» **BRIEF**
Set down again, line for line, the material below starting at the line that contains "The height and" and ending at the line that contains "click(x=343, y=201)", both of those lines included. Leave out the pictures.

» **DATA RECORDS**
○ ○ ○ ○ ○ ○ ○

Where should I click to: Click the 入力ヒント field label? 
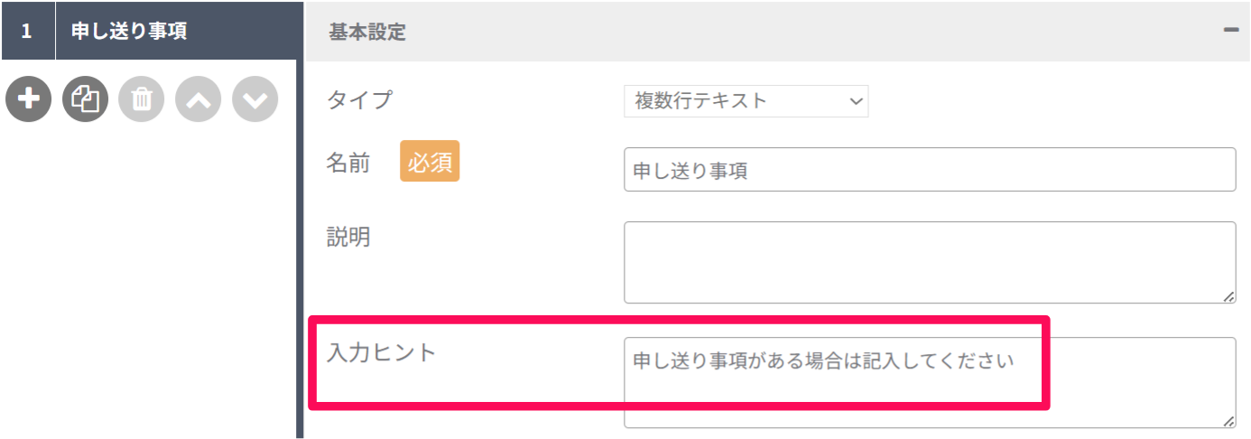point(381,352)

○ ○ ○ ○ ○ ○ ○

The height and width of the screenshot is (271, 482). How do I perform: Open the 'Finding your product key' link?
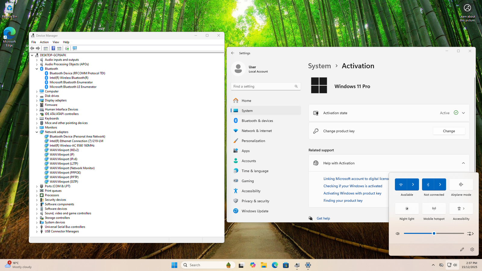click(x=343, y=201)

○ ○ ○ ○ ○ ○ ○

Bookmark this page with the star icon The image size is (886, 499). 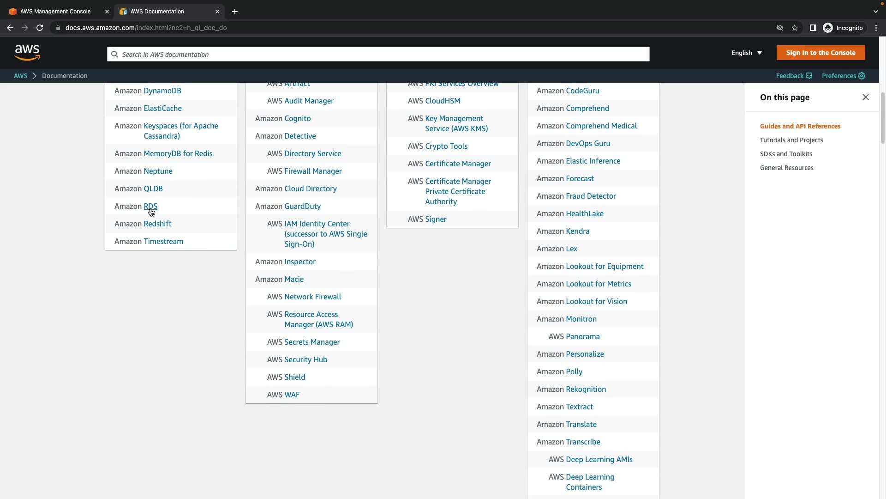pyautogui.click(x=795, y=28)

○ ○ ○ ○ ○ ○ ○

» **RESPONSE**
The height and width of the screenshot is (271, 482). How do I perform: Open the 'Finding your product key' link?
click(x=343, y=201)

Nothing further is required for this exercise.